Разногласия между Антоновым-Овсеенко и
“Инстанцией”, по-видимому, особенно обострились к началу 1937 г. 7 февраля Сташевский сообщил в Москву о конфликте между
советским консулом в Барселоне и Негрином. Во время встречи в торгпредстве
Антонов-Овсеенко, “выступив очень ревностным защитником Каталонии”, вызвал
ответную реплику Негрина, что он, Антонов-Овсеенко, “больший каталонец, чем
сами каталонцы”. Антонов, со слов
Сташевского, грубо заявил, “что он революционер, а не бюрократ”. В ответ на
это Негрин заявил о своем уходе в отставку, так как расценивает заявление
консула как политическое недоверие и, будучи “способным воевать с басками и
каталонцами, против СССР воевать не хочет” (8). Демарш Негрина стал известен в
Москве, а Антонов-Овсеенко получил взыскание.
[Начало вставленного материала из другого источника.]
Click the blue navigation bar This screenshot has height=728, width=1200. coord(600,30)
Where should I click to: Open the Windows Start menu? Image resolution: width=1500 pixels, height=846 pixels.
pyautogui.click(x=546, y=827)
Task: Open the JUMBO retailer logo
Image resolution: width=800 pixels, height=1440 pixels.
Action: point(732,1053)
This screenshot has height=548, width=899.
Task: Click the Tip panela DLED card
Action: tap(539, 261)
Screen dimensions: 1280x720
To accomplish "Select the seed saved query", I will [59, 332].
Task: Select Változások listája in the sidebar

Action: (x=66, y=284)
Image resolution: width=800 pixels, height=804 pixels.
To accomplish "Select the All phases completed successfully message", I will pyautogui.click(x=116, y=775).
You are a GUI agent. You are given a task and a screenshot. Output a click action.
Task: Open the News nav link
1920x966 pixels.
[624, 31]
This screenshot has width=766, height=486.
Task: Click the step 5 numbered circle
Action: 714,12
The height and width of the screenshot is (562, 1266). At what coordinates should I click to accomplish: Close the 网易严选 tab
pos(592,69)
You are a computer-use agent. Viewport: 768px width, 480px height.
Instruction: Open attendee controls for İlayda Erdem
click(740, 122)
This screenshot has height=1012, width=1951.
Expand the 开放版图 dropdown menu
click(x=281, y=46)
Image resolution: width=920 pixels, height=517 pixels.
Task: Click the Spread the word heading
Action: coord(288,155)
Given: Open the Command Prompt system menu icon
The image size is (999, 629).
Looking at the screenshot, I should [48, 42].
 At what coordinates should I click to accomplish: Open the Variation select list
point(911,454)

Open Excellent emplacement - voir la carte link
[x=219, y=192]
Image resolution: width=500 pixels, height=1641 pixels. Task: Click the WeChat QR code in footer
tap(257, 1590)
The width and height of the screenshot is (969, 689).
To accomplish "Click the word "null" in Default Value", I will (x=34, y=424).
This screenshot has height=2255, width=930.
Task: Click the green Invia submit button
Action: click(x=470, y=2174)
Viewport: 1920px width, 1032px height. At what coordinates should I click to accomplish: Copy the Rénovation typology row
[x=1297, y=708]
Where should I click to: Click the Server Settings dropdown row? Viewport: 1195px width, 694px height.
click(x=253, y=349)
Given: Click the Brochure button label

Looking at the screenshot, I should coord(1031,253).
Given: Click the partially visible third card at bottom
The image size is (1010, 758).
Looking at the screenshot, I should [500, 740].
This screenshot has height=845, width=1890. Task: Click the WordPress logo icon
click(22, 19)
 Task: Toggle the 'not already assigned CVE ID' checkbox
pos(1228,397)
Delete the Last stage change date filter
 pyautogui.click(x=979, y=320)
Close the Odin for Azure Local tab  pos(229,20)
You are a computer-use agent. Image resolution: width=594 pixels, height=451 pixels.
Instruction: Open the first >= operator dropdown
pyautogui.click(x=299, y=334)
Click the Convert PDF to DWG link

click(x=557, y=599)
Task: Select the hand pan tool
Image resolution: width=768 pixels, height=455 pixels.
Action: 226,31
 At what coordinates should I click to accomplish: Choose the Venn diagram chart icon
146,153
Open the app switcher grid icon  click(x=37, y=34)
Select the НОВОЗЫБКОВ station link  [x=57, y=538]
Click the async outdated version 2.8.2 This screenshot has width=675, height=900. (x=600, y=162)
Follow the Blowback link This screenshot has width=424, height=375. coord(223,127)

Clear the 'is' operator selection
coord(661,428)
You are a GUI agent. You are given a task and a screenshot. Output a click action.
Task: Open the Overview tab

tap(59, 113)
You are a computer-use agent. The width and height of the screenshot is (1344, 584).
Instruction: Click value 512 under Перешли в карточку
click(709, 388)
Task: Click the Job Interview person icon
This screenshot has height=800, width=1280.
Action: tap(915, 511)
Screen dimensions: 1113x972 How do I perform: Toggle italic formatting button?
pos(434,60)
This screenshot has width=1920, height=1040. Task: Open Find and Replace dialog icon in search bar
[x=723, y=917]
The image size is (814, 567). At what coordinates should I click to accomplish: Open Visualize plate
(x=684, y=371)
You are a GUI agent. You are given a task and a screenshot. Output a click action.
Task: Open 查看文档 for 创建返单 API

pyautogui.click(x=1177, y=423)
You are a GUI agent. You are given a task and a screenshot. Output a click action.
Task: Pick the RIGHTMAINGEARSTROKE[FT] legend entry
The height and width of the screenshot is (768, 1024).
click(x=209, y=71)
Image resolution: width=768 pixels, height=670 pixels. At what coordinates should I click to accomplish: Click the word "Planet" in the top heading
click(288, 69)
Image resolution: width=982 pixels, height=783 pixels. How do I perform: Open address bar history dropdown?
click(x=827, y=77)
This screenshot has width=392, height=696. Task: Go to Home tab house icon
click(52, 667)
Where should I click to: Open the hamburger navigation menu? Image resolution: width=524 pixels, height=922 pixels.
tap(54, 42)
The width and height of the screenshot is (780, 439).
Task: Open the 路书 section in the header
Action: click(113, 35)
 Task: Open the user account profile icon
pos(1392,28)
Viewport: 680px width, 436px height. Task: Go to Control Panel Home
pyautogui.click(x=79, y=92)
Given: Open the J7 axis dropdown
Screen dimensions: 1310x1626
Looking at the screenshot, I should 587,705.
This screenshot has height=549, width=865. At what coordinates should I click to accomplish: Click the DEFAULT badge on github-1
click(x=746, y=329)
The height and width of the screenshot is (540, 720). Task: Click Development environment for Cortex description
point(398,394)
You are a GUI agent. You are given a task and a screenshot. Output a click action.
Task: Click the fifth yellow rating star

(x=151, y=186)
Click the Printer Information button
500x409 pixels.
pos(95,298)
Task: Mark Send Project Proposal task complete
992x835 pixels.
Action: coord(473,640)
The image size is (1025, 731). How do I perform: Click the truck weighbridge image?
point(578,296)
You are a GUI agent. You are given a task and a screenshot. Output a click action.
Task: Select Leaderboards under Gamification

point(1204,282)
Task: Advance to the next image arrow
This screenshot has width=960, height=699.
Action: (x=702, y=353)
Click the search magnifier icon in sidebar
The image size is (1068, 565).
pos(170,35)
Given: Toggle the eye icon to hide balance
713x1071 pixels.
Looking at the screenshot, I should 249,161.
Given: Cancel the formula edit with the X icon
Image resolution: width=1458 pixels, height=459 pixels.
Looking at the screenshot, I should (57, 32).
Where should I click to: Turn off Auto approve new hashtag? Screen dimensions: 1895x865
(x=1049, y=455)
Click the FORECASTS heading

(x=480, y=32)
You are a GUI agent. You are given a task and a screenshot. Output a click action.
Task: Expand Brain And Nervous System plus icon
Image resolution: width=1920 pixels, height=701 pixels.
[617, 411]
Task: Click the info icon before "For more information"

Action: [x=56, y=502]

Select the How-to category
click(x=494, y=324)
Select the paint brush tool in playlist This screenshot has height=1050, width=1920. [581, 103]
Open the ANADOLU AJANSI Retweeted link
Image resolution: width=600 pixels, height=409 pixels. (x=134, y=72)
Как показал дальнейший ход событий:
падение правительства Кабальеро, назначение Негрина премьер-министром, террор и
поставленный в лучших традициях сталинской режиссуры суд над ПОУМ в Барселоне;
линия Антонова-Овсеенко на поддержку “революционной” и “автономной” Каталонии
резко разошлась с линией сталинского руководства. Это предопределило
политическую и личную судьбу генерального консула.
Как представляется нам, пример
Антонова-Овсеенко, который, будучи высокопоставленным эмиссаром Сталина, выступил
в защиту революционных завоеваний Каталонии, глубоко отражает трагедию тех
старых большевиков, которые решили идти за Сталиным, отрекаясь от своих прошлых
убеждений и помогая ему в расправах над своими бывшими товарищами. Историк В.3.Роговин
писал: “Они оставались большевиками в той мере, в какой сохраняли элементы
большевистского социального сознания, самоотверженно отдавались порученному им
делу, будь то развитие экономики, обороноспособности или культуры страны. И в то же время они перестали быть большевиками
в той мере, в какой превратились из пролетарских революционеров в бюрократов,
из противников социального неравенства в его защитников, из выразителей интересов
народа в оторвавшихся от него партийных вельмож” (9). Пример Антонова-Овсеенко
показывает, что личные качества старых большевиков вступали во все более
острый конфликт с политическими задачами, которые ставил перед ними Сталин. В
этом можно видеть корень их осознанного или неосознанного протеста сталинизму а
также причину гибели практически всего поколения старых большевиков в годы
великой чистки.
Примечания
1. Известия
24 августа 1936 г.
2. 1937 Бюллетень оппозиции, N58 - 59. C.2.
3. Tosstorff
R. “Ein Моskauer
Process in Barcelona. Die Verfolgung der POUM und ihre intemationale Bedeutung”
In “Kommunisten verfolgen Kommunisten”, Berlin 1993 S.197-198).
4. РГАСПИ,
фонд 17, опись 120, дело 84, листы 58 – 79.
5. РГАСПИ
фонд 17, опись 120, дело 263, листы 2 - 3.
6. Там же,
лист 16 - 17.
7. Там же,
лист 7.
8. Там же,
лист 32.
9. В. З. Роговин, 1937, Москва, 1995. С. 196.